[Supplied text]
►

Experiencing extremes: plunging into polar pasts with NOVA to reveal future climates 

Our climate is changing. This is not breaking news — CO2 levels, global temperatures and sea levels are all on the rise, and so is our awareness of climate issues at Wellesley. With events like Sept.’s climate strike and movements like Renew Wellesley that call for fossil fuel divestment, the climate crisis has increasingly attracted attention on campus. Yet in the midst of this forward action, the science underlying climate issues often gets lost in the fray. 

Before this semester, my grasp of our planet’s situation was limited to a vague sense of impending doom. Over the last few months, while interning for NOVA, a documentary series produced by WGBH, a public radio station located in Boston, my understanding came into much sharper focus. My main project has been fact-checking the soon-to-be-released “NOVA Polar Lab” — a digital interactive exploration of polar science aimed at middle- and high-school students. I have dug deep into the past of our planet’s poles throughout this process. Looking at Earth’s changing climate in context can make our current situation a bit simpler to navigate. 

My fact-checking journey began by reviewing statements about the Arctic one by one. Ellesmere Island in northern Canada is a polar desert. Check. There are no trees there except for tiny two-inch arctic willows (Salix arctica). Check. Massive dawn redwood trees (Metasequoia) grew there during the Eocene 50 million years ago. Check. Alligators, turtles, tapirs and other swamp- and forest-dwelling creatures used to thrive in this landscape, which is now nothing but barren tundra. Check. I paused and took stock for a moment.

◄

[Provided data]

►

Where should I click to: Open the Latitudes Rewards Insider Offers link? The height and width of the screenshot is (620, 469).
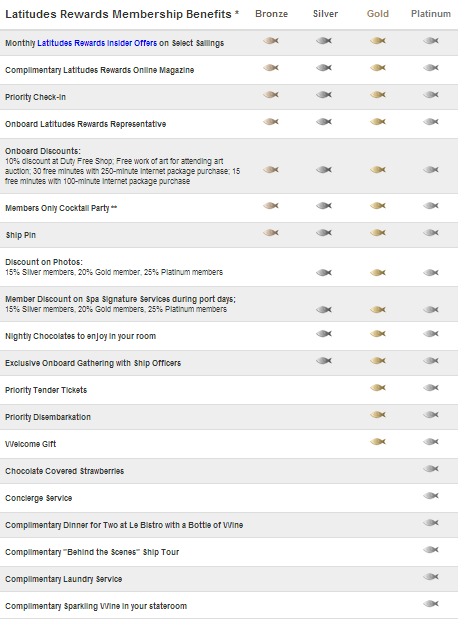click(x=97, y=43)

◄
►

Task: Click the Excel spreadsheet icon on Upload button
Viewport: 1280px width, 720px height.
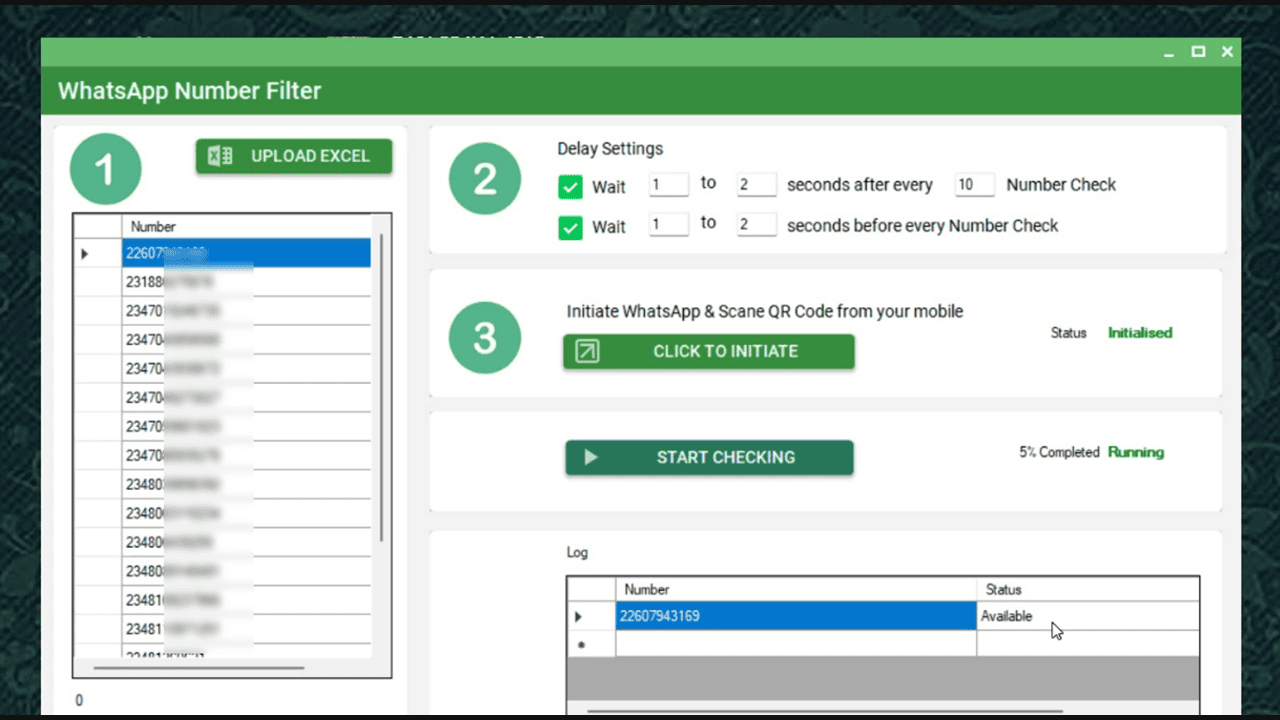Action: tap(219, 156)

◄
►

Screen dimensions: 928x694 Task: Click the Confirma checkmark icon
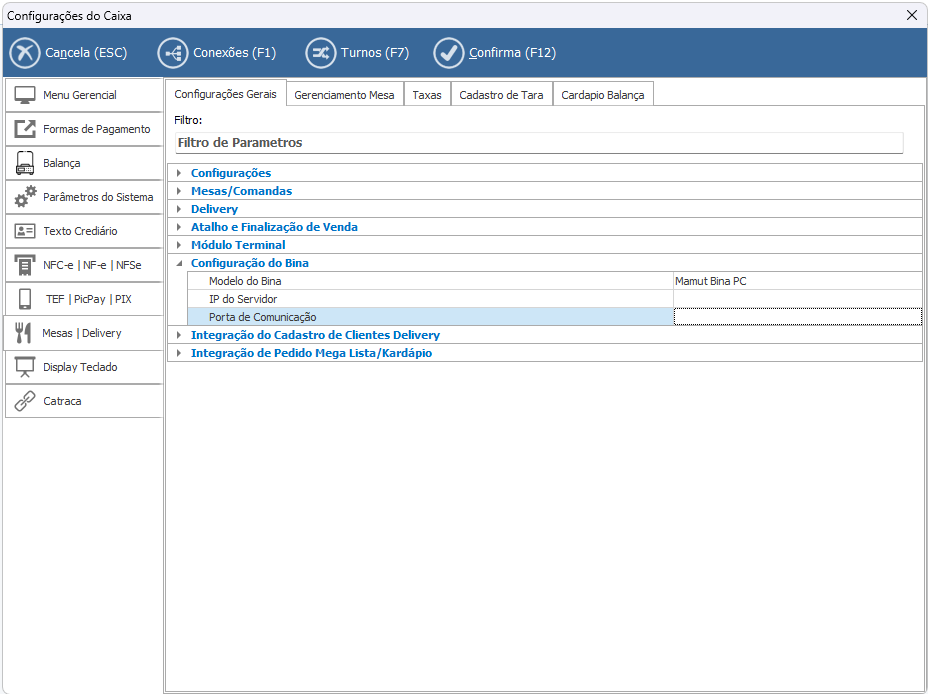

◄

[Stated exercise 1] In the article on polar pasts, what trees grew on Ellesmere Island during the Eocene?
[Stated exercise 2] Return the passage of the article on polar pasts word for word, beginning at the words "Experiencing extremes: plunging" and stopping after "in the fray.".

[Correct response 1] Massive dawn redwood trees (Metasequoia).

[Correct response 2]
Experiencing extremes: plunging into polar pasts with NOVA to reveal future climates 

Our climate is changing. This is not breaking news — CO2 levels, global temperatures and sea levels are all on the rise, and so is our awareness of climate issues at Wellesley. With events like Sept.’s climate strike and movements like Renew Wellesley that call for fossil fuel divestment, the climate crisis has increasingly attracted attention on campus. Yet in the midst of this forward action, the science underlying climate issues often gets lost in the fray.